[Data items]
******************************
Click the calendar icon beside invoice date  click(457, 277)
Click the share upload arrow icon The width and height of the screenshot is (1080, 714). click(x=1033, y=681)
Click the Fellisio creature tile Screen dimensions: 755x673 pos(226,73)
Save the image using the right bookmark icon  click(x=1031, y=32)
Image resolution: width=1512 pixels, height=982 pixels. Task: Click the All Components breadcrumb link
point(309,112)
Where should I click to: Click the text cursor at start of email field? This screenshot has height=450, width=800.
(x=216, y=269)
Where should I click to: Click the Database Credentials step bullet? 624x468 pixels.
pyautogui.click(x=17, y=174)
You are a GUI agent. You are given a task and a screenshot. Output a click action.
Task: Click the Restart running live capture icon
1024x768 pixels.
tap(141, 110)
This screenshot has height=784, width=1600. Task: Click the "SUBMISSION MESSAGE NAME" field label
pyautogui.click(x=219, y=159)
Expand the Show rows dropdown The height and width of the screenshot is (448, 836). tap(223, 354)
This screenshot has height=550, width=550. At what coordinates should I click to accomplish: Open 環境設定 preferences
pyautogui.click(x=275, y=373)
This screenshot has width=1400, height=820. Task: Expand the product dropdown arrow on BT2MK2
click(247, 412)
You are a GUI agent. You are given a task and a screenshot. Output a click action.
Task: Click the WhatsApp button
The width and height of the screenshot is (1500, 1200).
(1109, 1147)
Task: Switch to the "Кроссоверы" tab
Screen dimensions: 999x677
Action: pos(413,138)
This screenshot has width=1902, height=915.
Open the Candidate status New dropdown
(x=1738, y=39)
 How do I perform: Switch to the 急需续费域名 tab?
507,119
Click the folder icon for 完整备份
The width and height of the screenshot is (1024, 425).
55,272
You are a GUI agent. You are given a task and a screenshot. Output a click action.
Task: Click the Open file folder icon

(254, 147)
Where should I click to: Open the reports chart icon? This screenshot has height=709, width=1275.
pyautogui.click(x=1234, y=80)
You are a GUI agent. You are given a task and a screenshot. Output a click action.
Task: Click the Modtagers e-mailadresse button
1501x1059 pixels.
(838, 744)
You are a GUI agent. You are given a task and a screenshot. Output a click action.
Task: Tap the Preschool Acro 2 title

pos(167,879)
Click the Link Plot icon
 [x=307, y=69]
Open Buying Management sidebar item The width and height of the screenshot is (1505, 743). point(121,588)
******************************
Starting at the line above that contains "Where should I click to: Click the Database", write out each line exactly until the line that contains "Task: Click the WhatsApp button" has been written, and stop there.

→ **SOLUTION TO THE PROBLEM**
Where should I click to: Click the Database Credentials step bullet? 624x468 pixels.
pyautogui.click(x=17, y=174)
You are a GUI agent. You are given a task and a screenshot. Output a click action.
Task: Click the Restart running live capture icon
1024x768 pixels.
tap(141, 110)
This screenshot has height=784, width=1600. Task: Click the "SUBMISSION MESSAGE NAME" field label
pyautogui.click(x=219, y=159)
Expand the Show rows dropdown The height and width of the screenshot is (448, 836). tap(223, 354)
This screenshot has height=550, width=550. At what coordinates should I click to accomplish: Open 環境設定 preferences
pyautogui.click(x=275, y=373)
This screenshot has width=1400, height=820. Task: Expand the product dropdown arrow on BT2MK2
click(247, 412)
You are a GUI agent. You are given a task and a screenshot. Output a click action.
Task: Click the WhatsApp button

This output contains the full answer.